Familias enteras cruzan el umbral de los camposantos. Van cargando no solo flores y herramientas, sino también historias, anécdotas, un silencio roto solo por los murmullos y el chasquido de los azadones que limpian la tierra a lo largo de los panteones de la ciudad.
Vienen cargados con escobas, botes y coronas para embellecer los sepulcros, como si el cuidado de una tumba fuera la última caricia que se puede ofrecer. Allí están las madres, con los ojos húmedos y las manos firmes, los hijos que escuchan en silencio las historias de quienes ya no están, los abuelos que limpian los mármoles con manos temblorosas, mientras en sus rostros se asoma la sombra de los recuerdos.
En el aire flota el aroma penetrante del cempasúchil, esas flores naranjas como el sol en el atardecer, que, según dicen, guían a los difuntos de regreso al mundo de los vivos. “¡Lleve sus flores, lleve sus flores!” se escucha entre la multitud, un llamado constante, una súplica casi poética para quienes pasan, con las manos llenas de vida, a llevar un poco de color a las tumbas grises. La venta de flores es un negocio, sí, pero también una ceremonia, un ritual donde el color y el recuerdo se entrelazan en un solo propósito.

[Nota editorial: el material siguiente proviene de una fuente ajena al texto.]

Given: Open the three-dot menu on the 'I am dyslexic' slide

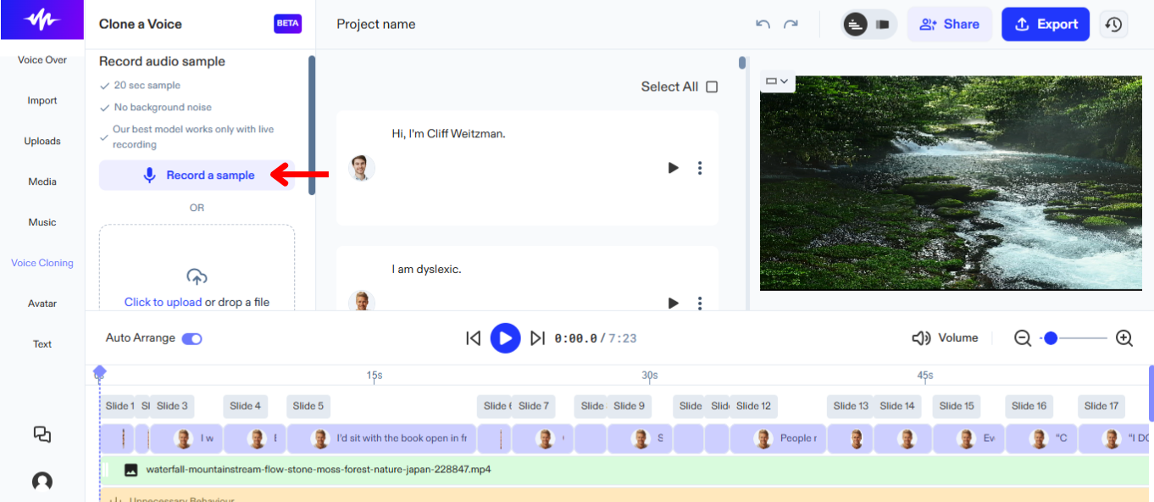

Ya dentro del panteón, los sonidos se multiplican en una sinfonía extraña y melancólica. El eco de las palas golpeando la tierra húmeda, las escobas que barren el polvo y el susurro de los rezos entrecortados llenan el aire con una serenidad que es casi tangible.
Aquí, cada movimiento es una ofrenda: el barrido cuidadoso, la poda de las plantas que rodean las lápidas, el gesto meticuloso con que se coloca una corona. Los músicos, vestidos con ropas que han visto más días de sol que de sombra, ofrecen canciones al compás de las historias de quienes les sobreviven.
Algunos visitantes se sientan junto a las tumbas, hablan en voz baja, casi como si esperaran respuestas de quienes descansan bajo el suelo. Otros ríen, recordando anécdotas de sus familiares, mientras la nostalgia se cuela en cada sonrisa. Hay quienes se entregan al llanto, dejando que las lágrimas broten sin contención, un llanto que se confunde con la brisa y el aroma de las flores. Y allí, en la mezcla de risas y lágrimas, de canciones y oraciones, el panteón se convierte en un espacio donde los límites entre la vida y la muerte se difuminan por un momento.
Fuera, en las calles, el bullicio es intenso. La Feria del Hueso atrae a miles de personas, una marea humana que recorre los puestos de los vendedores. Hay movimiento constante, un tráfico que serpentea, y el eco de las voces de quienes compran y venden crea un murmullo que se suma al caos de los vehículos.
Policías, bomberos y personal de Protección Civil recorren los pasillos, velando por la seguridad en medio de la multitud. Todo es parte de una danza organizada que busca proteger a quienes, entre la vida y la muerte, rinden homenaje a su pasado.
La Feria del Hueso cobra una atmósfera solemne. Conforme se va haciendo más tarde la marea de personas sigue fluyendo, más lenta, más tranquila, y los visitantes dejan el cementerio con el alma aliviada. En el aire queda el susurro de lo que fue, un suspiro cargado de añoranza y gratitud. Los muertos, quizás, descansarán más tranquilos esta noche, sabiendo que aún habitan en la memoria.